You see, the real answer here may be far more simple and brutal than many want it to be:
Elon Musk may not be a genius - he’s just smart, rich and exceedingly emotional. The Twitter acquisition is so weird and confusing because he is doing it because he can, rather than for any given reason or with any particular plan or idea behind it. Elon has succeeded a businessman not by creating things, but by funding and promoting things, which (while a legally valid a way of making money) makes him more like a venture capitalist than an inventor. Musk did not invent or design any of Tesla’s vehicles - that’s Franz von Holzhausen - nor did he invent SolarCity (his cousins Lyndon and Peter Rive did). While he invented the Boring Company, it has failed to make any impact on anything other than making holes in stuff.
And yet it’s hard to digest someone who has so much money and so much power - both through the use of that money and via his Twitter presence - as someone who is not an innovator and inventor. It’s painful to understand someone with a net worth of over a quarter of a trillion dollars as anything other than an innovative genius. The only other answer is that the world sometimes rewards people arbitrarily, even people who repeatedly prove themselves to be unreliable, cruel and petty. Musk may be a very intelligent man and a canny operator, but he is not - as much as people want him to be - Tony Stark.

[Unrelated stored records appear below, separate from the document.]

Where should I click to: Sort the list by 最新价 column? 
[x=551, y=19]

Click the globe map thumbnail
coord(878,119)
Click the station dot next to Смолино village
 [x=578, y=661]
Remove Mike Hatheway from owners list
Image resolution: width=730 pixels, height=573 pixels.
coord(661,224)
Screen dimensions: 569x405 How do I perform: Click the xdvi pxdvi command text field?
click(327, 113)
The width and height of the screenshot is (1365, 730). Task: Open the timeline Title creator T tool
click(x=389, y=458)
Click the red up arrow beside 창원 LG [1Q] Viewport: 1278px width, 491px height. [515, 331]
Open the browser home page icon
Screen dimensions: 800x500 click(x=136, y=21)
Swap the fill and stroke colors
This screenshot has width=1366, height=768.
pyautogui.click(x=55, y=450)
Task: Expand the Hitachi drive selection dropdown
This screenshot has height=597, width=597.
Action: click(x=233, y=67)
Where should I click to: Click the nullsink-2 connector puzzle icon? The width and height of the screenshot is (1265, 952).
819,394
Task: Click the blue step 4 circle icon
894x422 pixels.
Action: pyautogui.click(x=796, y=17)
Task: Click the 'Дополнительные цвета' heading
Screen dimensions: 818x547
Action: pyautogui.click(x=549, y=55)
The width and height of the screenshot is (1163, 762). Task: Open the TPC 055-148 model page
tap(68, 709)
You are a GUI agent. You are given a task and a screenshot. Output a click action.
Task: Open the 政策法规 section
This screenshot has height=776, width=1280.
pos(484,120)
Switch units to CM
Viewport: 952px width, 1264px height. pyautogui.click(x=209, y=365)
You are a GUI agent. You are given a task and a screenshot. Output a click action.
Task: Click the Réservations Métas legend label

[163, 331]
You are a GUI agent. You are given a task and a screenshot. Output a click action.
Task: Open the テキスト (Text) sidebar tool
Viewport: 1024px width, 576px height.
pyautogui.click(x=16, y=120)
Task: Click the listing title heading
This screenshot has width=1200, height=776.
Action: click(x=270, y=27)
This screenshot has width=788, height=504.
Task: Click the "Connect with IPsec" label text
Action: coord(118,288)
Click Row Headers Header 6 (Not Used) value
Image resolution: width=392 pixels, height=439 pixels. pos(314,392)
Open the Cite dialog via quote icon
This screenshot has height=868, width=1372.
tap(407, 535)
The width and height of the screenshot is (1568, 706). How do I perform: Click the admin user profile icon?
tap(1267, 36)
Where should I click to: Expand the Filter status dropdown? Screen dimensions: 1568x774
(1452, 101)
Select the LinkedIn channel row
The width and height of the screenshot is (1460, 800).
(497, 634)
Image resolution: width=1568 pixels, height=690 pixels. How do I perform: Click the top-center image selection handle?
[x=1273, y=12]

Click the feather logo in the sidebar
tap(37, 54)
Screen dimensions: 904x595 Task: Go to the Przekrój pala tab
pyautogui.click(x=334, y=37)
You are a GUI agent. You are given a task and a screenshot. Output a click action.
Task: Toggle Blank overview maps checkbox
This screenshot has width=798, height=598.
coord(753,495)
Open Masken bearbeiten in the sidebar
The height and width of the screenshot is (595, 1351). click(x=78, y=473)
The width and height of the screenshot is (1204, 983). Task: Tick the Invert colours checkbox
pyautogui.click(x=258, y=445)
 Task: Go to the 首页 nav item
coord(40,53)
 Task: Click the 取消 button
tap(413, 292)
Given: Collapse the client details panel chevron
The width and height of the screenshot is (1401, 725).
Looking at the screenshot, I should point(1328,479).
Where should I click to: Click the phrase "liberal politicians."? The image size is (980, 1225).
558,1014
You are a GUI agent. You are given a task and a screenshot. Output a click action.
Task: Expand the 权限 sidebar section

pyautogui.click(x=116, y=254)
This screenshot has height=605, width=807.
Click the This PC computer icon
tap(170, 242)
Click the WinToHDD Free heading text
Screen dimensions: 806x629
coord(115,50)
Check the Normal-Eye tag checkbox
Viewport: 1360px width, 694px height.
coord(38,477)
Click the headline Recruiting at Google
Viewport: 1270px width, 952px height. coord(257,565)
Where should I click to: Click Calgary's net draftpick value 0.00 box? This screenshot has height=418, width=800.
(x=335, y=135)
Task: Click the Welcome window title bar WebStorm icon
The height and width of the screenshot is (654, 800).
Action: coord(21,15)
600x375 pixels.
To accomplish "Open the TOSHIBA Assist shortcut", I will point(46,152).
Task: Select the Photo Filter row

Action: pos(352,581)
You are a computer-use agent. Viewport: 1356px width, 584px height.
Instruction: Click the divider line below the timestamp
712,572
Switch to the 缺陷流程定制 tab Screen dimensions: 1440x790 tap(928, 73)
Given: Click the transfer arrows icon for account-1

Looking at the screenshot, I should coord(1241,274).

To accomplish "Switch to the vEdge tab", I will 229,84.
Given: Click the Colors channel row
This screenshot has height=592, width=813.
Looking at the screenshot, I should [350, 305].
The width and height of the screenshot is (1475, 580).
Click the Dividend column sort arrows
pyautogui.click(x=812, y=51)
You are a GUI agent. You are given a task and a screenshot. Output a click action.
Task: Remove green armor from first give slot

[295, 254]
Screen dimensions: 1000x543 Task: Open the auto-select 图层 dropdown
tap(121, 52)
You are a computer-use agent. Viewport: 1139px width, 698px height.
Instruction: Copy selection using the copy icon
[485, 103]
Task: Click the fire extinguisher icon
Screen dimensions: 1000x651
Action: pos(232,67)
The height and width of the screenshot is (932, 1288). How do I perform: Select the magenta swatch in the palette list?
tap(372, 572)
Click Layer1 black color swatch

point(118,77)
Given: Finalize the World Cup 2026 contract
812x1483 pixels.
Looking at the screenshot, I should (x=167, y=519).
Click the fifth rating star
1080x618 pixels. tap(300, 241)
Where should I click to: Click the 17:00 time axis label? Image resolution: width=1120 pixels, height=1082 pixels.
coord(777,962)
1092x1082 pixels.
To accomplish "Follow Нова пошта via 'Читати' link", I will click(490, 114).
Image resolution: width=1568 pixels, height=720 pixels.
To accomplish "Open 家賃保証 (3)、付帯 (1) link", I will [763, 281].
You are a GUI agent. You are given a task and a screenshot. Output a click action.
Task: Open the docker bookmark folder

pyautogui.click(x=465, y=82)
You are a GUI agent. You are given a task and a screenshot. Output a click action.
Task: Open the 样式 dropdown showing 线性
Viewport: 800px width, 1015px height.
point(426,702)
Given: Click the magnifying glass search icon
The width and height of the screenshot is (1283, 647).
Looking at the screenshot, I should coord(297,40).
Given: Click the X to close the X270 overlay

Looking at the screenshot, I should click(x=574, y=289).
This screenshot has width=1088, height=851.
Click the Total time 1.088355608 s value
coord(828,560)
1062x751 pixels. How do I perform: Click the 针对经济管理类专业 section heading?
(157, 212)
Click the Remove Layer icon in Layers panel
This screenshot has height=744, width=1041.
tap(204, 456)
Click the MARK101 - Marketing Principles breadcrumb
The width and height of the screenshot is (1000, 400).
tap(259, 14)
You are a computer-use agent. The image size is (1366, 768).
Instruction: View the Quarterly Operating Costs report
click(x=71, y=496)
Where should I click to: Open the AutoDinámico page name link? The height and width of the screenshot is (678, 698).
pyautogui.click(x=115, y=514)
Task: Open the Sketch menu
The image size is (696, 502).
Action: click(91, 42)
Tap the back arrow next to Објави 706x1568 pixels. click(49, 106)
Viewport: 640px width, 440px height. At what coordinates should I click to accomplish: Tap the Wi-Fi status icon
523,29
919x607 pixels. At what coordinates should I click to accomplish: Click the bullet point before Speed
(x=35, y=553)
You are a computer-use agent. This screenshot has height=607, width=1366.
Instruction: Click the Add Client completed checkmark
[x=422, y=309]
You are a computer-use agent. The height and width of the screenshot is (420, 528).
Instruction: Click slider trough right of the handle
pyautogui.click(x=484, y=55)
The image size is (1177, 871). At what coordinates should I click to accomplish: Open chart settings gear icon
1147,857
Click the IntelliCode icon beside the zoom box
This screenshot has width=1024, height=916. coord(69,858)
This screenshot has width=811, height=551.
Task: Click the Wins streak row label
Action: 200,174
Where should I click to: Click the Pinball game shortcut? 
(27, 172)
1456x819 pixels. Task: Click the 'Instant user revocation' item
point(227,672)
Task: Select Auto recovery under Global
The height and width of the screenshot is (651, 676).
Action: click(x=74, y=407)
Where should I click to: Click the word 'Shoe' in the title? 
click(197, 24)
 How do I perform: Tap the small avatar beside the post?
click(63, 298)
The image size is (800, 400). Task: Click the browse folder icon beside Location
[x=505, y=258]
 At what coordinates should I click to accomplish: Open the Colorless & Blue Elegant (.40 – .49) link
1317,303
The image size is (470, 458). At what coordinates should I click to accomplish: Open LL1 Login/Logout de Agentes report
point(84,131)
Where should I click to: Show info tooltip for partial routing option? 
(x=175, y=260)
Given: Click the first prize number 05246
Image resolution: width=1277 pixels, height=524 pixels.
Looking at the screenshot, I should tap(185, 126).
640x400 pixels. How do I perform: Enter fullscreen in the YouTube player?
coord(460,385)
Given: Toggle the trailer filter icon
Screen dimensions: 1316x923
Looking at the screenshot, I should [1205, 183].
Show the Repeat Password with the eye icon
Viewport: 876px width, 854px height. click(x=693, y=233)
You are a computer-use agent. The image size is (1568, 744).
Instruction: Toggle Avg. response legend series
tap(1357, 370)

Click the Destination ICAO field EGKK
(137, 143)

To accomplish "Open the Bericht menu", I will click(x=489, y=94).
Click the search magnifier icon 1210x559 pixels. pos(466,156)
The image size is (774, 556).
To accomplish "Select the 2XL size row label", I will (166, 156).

As a sidenote - has anyone that’s compared Musk to Tony Stark ever read Iron Man? A great deal of Iron Man stories are about Tony’s hubris because he believes that he’s the smartest man in the world, and many of them result in people he loves getting hurt. His arrogance regularly leads him to doing things too fast
What’s sad is that Musk could do so much good. He has a massive platform that delivers instant engagement, and he could use it to do literally anything - pointing to good causes, posting his lunch, or, indeed, for nothing at all - and he chooses to make fun of marginalized groups and push the faux-victimization of the conservative movement.
Musk has so much money that he could repeatedly give hospitals millions of dollars, but chooses to do very little with it other than increase his wealth and influence.
And yet members of the media regularly defend his darkness and cruelty as the necessary cost of receiving the boons of his innovations. Seeing Musk as a complex puzzle that has delivered innovation to the world is just that bit easier than accepting that he may be a confused, noxious and malicious man, hell-bent on pushing whatever ideology he’s adhered himself to at any given time.
The only difference between Musk and any other right-wing VC or tech founder is the sheer size of his wealth.